▶ **Task prompt**
Output exactly the lines spanning from the line containing "Instruction: Click the 12 sprints count label" to the last line of the entries, inclusive.

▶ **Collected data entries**
•••••

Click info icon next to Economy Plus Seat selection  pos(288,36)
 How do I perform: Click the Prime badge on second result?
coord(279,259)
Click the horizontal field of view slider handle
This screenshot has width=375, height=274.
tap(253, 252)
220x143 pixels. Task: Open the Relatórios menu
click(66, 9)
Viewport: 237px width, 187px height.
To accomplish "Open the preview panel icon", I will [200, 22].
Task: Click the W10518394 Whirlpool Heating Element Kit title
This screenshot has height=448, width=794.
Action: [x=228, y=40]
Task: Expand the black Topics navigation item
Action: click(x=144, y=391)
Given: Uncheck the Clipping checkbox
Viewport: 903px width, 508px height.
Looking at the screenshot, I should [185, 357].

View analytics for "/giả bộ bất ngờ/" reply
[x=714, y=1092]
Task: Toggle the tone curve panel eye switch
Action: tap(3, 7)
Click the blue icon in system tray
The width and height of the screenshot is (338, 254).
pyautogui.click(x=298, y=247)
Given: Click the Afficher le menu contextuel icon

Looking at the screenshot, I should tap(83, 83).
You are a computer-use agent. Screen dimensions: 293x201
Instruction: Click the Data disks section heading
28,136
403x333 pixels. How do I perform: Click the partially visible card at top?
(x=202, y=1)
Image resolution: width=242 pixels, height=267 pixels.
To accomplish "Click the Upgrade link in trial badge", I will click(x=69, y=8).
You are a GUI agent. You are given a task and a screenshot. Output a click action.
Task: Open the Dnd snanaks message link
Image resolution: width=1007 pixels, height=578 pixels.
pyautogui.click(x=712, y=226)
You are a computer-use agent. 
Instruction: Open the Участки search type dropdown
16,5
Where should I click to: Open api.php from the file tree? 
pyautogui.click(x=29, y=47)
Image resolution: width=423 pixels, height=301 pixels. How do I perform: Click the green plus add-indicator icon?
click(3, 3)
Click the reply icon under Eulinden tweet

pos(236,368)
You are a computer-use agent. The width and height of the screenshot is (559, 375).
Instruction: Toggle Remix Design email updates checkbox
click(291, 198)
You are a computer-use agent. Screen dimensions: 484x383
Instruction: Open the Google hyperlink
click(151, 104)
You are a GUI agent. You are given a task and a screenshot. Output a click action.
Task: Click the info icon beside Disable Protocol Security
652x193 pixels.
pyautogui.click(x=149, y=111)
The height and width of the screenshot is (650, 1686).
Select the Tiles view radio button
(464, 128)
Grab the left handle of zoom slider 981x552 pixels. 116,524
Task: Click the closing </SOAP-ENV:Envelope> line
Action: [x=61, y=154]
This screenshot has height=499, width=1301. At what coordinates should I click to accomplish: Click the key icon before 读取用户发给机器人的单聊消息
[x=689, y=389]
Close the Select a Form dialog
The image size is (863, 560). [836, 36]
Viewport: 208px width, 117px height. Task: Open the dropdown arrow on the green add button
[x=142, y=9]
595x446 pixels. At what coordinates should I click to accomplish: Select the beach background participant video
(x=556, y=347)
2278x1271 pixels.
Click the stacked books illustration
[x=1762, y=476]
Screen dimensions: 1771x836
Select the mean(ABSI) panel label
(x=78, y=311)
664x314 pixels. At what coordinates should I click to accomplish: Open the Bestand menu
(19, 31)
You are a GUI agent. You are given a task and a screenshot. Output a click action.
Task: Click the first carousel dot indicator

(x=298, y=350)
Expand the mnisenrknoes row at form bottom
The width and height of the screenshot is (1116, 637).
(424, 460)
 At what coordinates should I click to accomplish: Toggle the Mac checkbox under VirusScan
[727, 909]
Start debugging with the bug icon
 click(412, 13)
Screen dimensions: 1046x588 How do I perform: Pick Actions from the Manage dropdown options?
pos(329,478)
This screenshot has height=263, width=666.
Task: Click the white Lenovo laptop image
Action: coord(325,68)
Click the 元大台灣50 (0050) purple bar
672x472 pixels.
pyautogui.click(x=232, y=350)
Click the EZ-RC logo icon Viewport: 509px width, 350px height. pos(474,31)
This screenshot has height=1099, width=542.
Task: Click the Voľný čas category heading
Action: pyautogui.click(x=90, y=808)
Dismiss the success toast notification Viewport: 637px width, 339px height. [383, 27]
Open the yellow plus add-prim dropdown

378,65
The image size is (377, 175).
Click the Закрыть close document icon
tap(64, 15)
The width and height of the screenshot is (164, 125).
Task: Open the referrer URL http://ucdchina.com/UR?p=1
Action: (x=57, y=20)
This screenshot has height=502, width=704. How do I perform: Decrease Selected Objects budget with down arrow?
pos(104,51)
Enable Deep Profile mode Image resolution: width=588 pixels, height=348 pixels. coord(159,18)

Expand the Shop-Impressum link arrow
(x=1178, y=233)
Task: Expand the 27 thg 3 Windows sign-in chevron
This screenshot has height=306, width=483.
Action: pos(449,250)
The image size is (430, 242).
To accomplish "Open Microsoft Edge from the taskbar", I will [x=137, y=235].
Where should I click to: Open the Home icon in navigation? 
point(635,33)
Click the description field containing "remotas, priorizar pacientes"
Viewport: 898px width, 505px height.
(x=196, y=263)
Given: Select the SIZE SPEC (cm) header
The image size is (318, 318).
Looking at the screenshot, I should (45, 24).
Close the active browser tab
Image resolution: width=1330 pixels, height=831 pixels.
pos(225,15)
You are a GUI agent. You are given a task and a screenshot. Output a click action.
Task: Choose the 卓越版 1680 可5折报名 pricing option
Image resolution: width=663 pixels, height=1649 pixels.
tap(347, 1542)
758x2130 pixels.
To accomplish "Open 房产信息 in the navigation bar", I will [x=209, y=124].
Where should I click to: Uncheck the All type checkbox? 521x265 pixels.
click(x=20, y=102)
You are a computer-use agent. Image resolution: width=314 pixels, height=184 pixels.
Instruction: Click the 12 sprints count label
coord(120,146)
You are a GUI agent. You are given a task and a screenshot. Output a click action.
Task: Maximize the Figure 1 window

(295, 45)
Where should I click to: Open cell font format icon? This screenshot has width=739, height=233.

•••••

▶ **Task response**
Instruction: Click the 12 sprints count label
coord(120,146)
You are a GUI agent. You are given a task and a screenshot. Output a click action.
Task: Maximize the Figure 1 window

(295, 45)
Where should I click to: Open cell font format icon? This screenshot has width=739, height=233.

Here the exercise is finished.